## SET OF TASKS
1. Copy the June garden column word for word, starting at "By now, everything" and ending at "in our landscape.".
2. Pick up the June garden column after its last sentence and keep writing it.

## DOCUMENT
━━━
June is for....justifying each plant in its place.

By now, everything that’s survived the winter should have broken ground and be actively growing, giving us a chance to survey what’s too crowded, what’s just right, and where the blank spots are in our landscape.

It’s become apparent the white-edged Solomon Seal, polygonatum variegatum, needs to be transplanted after growing much larger than I anticipated.

Since it seems to do well in dry shade, I plan to move four struggling azaleas to a moister site where they will get more sun and replace them with the Solomon Seal, which dangles 1-inch white flowers along its arching stems in spring. Both in flower and out, this nice plant makes a great “filler” for floral arrangements.

I’m not sure when the best time to transplant Solomon Seal is, but this could be a clue: it’s offered in the fall Wayside Garden catalog. Being 30 inches tall, I would cut back the plants before moving them to concentrate the action below ground instead of above it.

Talk about spreading! Valerie Swanson warned me about gooseneck loosestrife -- its nodding white flower heads arch over like a goose’s neck -- but I bought it anyway. Now it’s coming up everywhere in that border and will meet Mr. Roundup shortly.
━━━
## DATA LINES
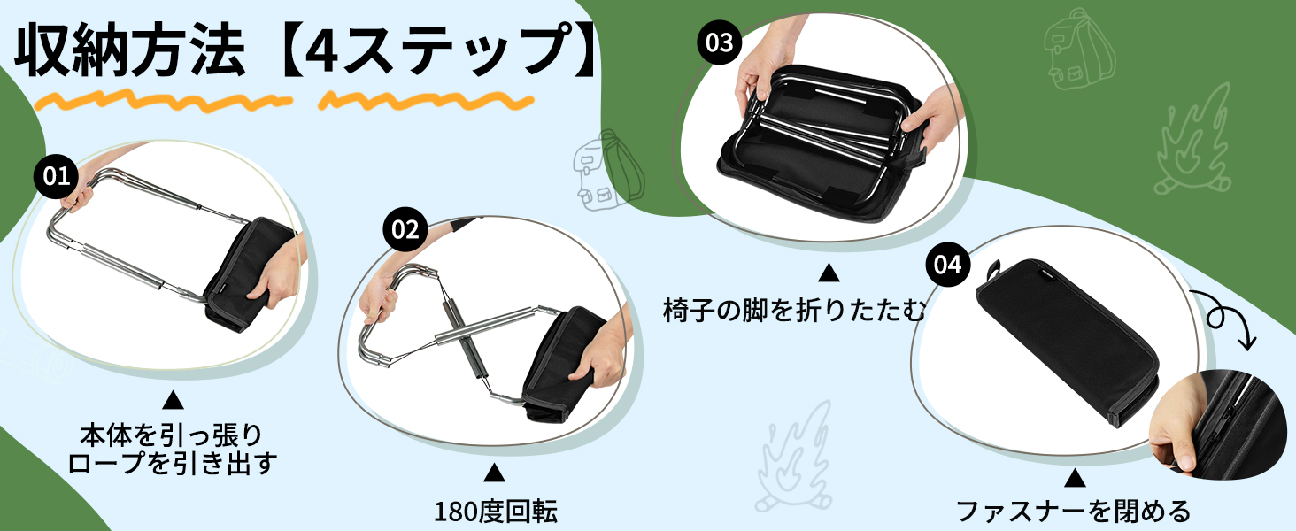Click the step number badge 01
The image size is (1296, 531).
(56, 176)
━━━
## TASK-BY-TASK RESULTS
1.
By now, everything that’s survived the winter should have broken ground and be actively growing, giving us a chance to survey what’s too crowded, what’s just right, and where the blank spots are in our landscape.

2.
They are hybridizing more well-behaved forms of loosestrife (lysimachia) like the variegated yellow-flowered “Alexander,” which promises to be “a vigorous grower but not invasive.”

Gooseneck loosestrife reminds me of the multi-colored chameleon plant (houttuynia) with the licorice smell; catalogs tout its striking foliage and say it “grows vigorously.” That’s putting it mildly. I’m still pulling that stuff out everywhere after six years.

Words like “spreads by underground runners” really get my attention now. I picked up a lovely rose dotted bellflower, campanula punctata “Elizabeth” at a local garden center, but when I read it “forms a large colony,” I put it back until I learn more about it.

There are places in some of our gardens for these special plants, to be sure. We just need to be better educated in choosing where we locate them. It’s often recommended to place aggressive plants in large pots and sink the pots into the ground, leaving the lip well above the soil line.

Porter County Cooperative Extension Educator Dave Yeager said this year’s local strawberry crop was the “best we’ve ever had, and the sweetest.” That’s the good news. The soybeans and corn are barely growing, and the tomatoes, peppers, melons, green beans and cucumbers aren’t doing well, either.

"We need heat and 70 degree nights. We don’t even have 70 degree days. Even 60 degree nights would be nice,” said Dave.

Cool-season crops such as cabbage, onions and peas like the recent chill, however, tomato plants can be injured if temperatures dip below 44 degrees. Also impacted are lawns, which are growing too rapidly in the rain and losing their desired dark green color. Application of sulfur-coated urea with nitrogen should help, advised Dave.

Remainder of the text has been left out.